* **Requirement**:
Return every line of the listing, exactly as it reads.

* **Exercise inputs**:

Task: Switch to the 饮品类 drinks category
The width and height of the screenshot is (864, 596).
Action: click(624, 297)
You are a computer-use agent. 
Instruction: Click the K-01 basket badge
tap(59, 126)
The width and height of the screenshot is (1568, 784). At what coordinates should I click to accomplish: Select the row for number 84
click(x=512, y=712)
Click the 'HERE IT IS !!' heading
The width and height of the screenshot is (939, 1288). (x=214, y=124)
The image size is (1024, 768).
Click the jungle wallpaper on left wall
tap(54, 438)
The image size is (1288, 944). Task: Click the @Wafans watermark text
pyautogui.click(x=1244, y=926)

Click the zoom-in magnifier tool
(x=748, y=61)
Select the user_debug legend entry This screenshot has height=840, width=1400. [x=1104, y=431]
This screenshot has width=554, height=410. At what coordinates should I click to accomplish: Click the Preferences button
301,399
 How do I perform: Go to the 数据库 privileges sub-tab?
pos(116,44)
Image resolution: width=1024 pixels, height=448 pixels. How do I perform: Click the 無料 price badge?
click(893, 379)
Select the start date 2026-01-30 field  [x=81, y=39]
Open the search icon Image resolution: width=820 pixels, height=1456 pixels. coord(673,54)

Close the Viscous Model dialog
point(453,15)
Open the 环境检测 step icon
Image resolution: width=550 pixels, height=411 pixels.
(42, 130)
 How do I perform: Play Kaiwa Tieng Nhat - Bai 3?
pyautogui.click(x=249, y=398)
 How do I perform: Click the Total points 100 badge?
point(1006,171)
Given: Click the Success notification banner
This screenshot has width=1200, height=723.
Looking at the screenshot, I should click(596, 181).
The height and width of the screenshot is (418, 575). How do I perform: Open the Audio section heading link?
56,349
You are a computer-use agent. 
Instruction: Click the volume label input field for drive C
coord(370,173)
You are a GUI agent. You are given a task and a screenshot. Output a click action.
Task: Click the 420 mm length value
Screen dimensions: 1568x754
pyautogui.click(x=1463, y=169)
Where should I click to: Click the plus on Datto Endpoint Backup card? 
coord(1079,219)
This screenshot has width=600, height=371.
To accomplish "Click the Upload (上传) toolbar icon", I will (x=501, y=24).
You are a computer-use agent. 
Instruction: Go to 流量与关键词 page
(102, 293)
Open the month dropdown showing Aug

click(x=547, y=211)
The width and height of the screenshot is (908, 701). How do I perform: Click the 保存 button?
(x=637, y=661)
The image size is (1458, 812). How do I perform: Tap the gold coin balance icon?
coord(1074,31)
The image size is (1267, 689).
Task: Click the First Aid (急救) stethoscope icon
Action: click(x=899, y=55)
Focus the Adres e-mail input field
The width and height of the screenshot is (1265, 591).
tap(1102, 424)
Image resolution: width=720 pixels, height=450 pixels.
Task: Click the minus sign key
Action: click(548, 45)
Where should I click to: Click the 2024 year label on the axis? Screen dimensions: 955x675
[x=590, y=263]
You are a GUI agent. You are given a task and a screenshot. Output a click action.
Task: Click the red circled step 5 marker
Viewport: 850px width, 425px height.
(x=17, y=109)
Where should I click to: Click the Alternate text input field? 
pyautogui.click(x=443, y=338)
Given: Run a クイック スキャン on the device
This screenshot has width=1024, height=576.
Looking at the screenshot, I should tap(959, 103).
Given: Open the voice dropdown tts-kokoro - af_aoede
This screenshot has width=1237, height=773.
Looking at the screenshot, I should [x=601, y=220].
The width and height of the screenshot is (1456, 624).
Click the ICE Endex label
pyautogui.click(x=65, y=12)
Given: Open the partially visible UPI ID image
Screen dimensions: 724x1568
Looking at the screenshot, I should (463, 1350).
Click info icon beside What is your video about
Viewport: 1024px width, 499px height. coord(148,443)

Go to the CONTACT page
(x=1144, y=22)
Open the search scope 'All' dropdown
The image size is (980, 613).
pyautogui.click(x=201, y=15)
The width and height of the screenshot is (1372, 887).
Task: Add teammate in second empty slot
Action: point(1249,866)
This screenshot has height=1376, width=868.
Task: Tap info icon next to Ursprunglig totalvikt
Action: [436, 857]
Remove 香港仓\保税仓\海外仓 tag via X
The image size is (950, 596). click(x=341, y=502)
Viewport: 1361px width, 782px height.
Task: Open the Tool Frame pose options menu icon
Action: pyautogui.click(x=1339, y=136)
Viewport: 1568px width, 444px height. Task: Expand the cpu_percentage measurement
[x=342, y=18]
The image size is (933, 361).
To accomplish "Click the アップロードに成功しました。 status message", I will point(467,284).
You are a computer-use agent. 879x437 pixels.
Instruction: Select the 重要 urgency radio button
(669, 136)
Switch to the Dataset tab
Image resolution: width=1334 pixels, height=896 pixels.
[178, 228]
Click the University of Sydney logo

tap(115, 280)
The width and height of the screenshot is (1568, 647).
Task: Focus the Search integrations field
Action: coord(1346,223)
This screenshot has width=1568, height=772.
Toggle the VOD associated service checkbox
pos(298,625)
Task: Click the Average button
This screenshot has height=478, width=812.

* **Solution to this task**:
Task: Switch to the 饮品类 drinks category
The width and height of the screenshot is (864, 596).
Action: click(624, 297)
You are a computer-use agent. 
Instruction: Click the K-01 basket badge
tap(59, 126)
The width and height of the screenshot is (1568, 784). At what coordinates should I click to accomplish: Select the row for number 84
click(x=512, y=712)
Click the 'HERE IT IS !!' heading
The width and height of the screenshot is (939, 1288). (x=214, y=124)
The image size is (1024, 768).
Click the jungle wallpaper on left wall
tap(54, 438)
The image size is (1288, 944). Task: Click the @Wafans watermark text
pyautogui.click(x=1244, y=926)

Click the zoom-in magnifier tool
(x=748, y=61)
Select the user_debug legend entry This screenshot has height=840, width=1400. [x=1104, y=431]
This screenshot has width=554, height=410. At what coordinates should I click to accomplish: Click the Preferences button
301,399
 How do I perform: Go to the 数据库 privileges sub-tab?
pos(116,44)
Image resolution: width=1024 pixels, height=448 pixels. How do I perform: Click the 無料 price badge?
click(893, 379)
Select the start date 2026-01-30 field  [x=81, y=39]
Open the search icon Image resolution: width=820 pixels, height=1456 pixels. coord(673,54)

Close the Viscous Model dialog
point(453,15)
Open the 环境检测 step icon
Image resolution: width=550 pixels, height=411 pixels.
(42, 130)
 How do I perform: Play Kaiwa Tieng Nhat - Bai 3?
pyautogui.click(x=249, y=398)
 How do I perform: Click the Total points 100 badge?
point(1006,171)
Given: Click the Success notification banner
This screenshot has width=1200, height=723.
Looking at the screenshot, I should click(596, 181).
The height and width of the screenshot is (418, 575). How do I perform: Open the Audio section heading link?
56,349
You are a computer-use agent. 
Instruction: Click the volume label input field for drive C
coord(370,173)
You are a GUI agent. You are given a task and a screenshot. Output a click action.
Task: Click the 420 mm length value
Screen dimensions: 1568x754
pyautogui.click(x=1463, y=169)
Where should I click to: Click the plus on Datto Endpoint Backup card? 
coord(1079,219)
This screenshot has width=600, height=371.
To accomplish "Click the Upload (上传) toolbar icon", I will (x=501, y=24).
You are a computer-use agent. 
Instruction: Go to 流量与关键词 page
(102, 293)
Open the month dropdown showing Aug

click(x=547, y=211)
The width and height of the screenshot is (908, 701). How do I perform: Click the 保存 button?
(x=637, y=661)
The image size is (1458, 812). How do I perform: Tap the gold coin balance icon?
coord(1074,31)
The image size is (1267, 689).
Task: Click the First Aid (急救) stethoscope icon
Action: click(x=899, y=55)
Focus the Adres e-mail input field
The width and height of the screenshot is (1265, 591).
tap(1102, 424)
Image resolution: width=720 pixels, height=450 pixels.
Task: Click the minus sign key
Action: click(548, 45)
Where should I click to: Click the 2024 year label on the axis? Screen dimensions: 955x675
[x=590, y=263]
You are a GUI agent. You are given a task and a screenshot. Output a click action.
Task: Click the red circled step 5 marker
Viewport: 850px width, 425px height.
(x=17, y=109)
Where should I click to: Click the Alternate text input field? 
pyautogui.click(x=443, y=338)
Given: Run a クイック スキャン on the device
This screenshot has width=1024, height=576.
Looking at the screenshot, I should tap(959, 103).
Given: Open the voice dropdown tts-kokoro - af_aoede
This screenshot has width=1237, height=773.
Looking at the screenshot, I should [x=601, y=220].
The width and height of the screenshot is (1456, 624).
Click the ICE Endex label
pyautogui.click(x=65, y=12)
Given: Open the partially visible UPI ID image
Screen dimensions: 724x1568
Looking at the screenshot, I should (463, 1350).
Click info icon beside What is your video about
Viewport: 1024px width, 499px height. coord(148,443)

Go to the CONTACT page
(x=1144, y=22)
Open the search scope 'All' dropdown
The image size is (980, 613).
pyautogui.click(x=201, y=15)
The width and height of the screenshot is (1372, 887).
Task: Add teammate in second empty slot
Action: point(1249,866)
This screenshot has height=1376, width=868.
Task: Tap info icon next to Ursprunglig totalvikt
Action: [436, 857]
Remove 香港仓\保税仓\海外仓 tag via X
The image size is (950, 596). click(x=341, y=502)
Viewport: 1361px width, 782px height.
Task: Open the Tool Frame pose options menu icon
Action: pyautogui.click(x=1339, y=136)
Viewport: 1568px width, 444px height. Task: Expand the cpu_percentage measurement
[x=342, y=18]
The image size is (933, 361).
To accomplish "Click the アップロードに成功しました。 status message", I will point(467,284).
You are a computer-use agent. 879x437 pixels.
Instruction: Select the 重要 urgency radio button
(669, 136)
Switch to the Dataset tab
Image resolution: width=1334 pixels, height=896 pixels.
[178, 228]
Click the University of Sydney logo

tap(115, 280)
The width and height of the screenshot is (1568, 647).
Task: Focus the Search integrations field
Action: coord(1346,223)
This screenshot has width=1568, height=772.
Toggle the VOD associated service checkbox
pos(298,625)
Task: Click the Average button
This screenshot has height=478, width=812.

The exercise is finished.